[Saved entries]

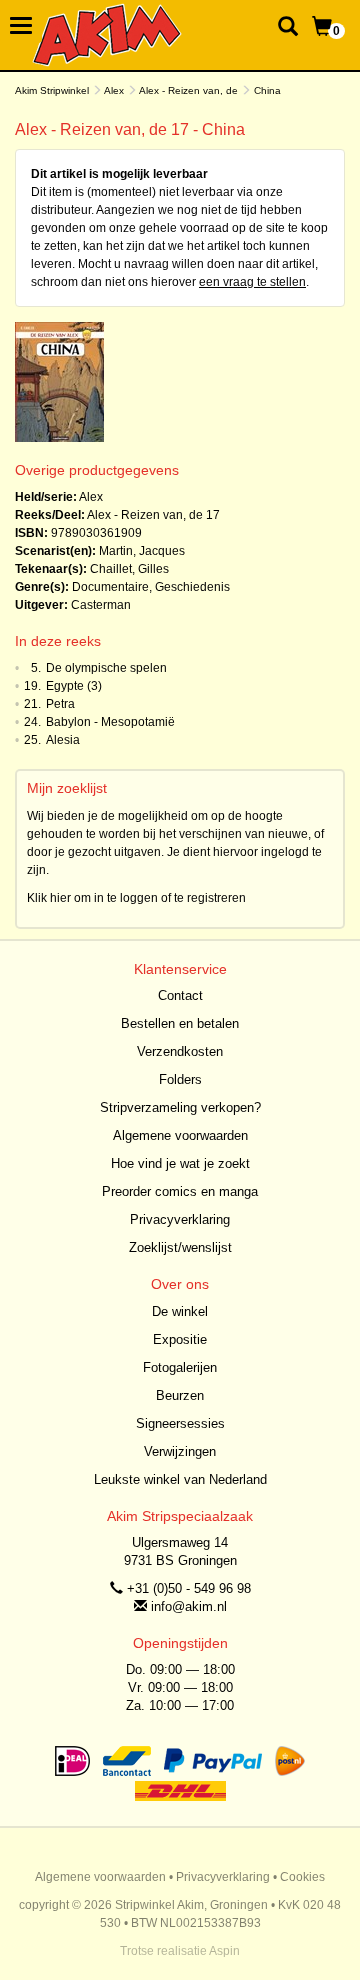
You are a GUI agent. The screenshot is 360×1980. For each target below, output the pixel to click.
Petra (60, 704)
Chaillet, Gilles (129, 569)
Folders (180, 1079)
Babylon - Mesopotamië (110, 722)
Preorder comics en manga (180, 1191)
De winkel (180, 1311)
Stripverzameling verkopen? (180, 1107)
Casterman (101, 605)
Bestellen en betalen (180, 1023)
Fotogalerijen (180, 1367)
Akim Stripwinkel (52, 90)
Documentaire (110, 587)
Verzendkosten (180, 1051)
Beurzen (180, 1395)
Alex (114, 90)
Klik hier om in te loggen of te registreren (136, 898)
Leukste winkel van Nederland (180, 1479)
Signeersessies (180, 1423)
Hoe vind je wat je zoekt (180, 1163)
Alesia (63, 740)
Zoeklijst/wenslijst (180, 1247)
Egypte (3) (74, 686)
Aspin (224, 1951)
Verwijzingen (180, 1451)
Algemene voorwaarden (180, 1135)
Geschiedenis (192, 587)
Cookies (302, 1877)
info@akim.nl (189, 1606)
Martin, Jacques (142, 551)
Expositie (180, 1339)
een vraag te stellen (252, 282)
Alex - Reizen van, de (188, 90)
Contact (180, 995)
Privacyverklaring (180, 1219)
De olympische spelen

- _Instructions for the task_:
Would you reproduce, word for word, the lines from the one holding "Klik hier om" through the final line of the entries, both included?

- _Exercise response_:
Klik hier om in te loggen of te registreren (136, 898)
Leukste winkel van Nederland (180, 1479)
Signeersessies (180, 1423)
Hoe vind je wat je zoekt (180, 1163)
Alesia (63, 740)
Zoeklijst/wenslijst (180, 1247)
Egypte (3) (74, 686)
Aspin (224, 1951)
Verwijzingen (180, 1451)
Algemene voorwaarden (180, 1135)
Geschiedenis (192, 587)
Cookies (302, 1877)
info@akim.nl (189, 1606)
Martin, Jacques (142, 551)
Expositie (180, 1339)
een vraag te stellen (252, 282)
Alex - Reizen van, de (188, 90)
Contact (180, 995)
Privacyverklaring (180, 1219)
De olympische spelen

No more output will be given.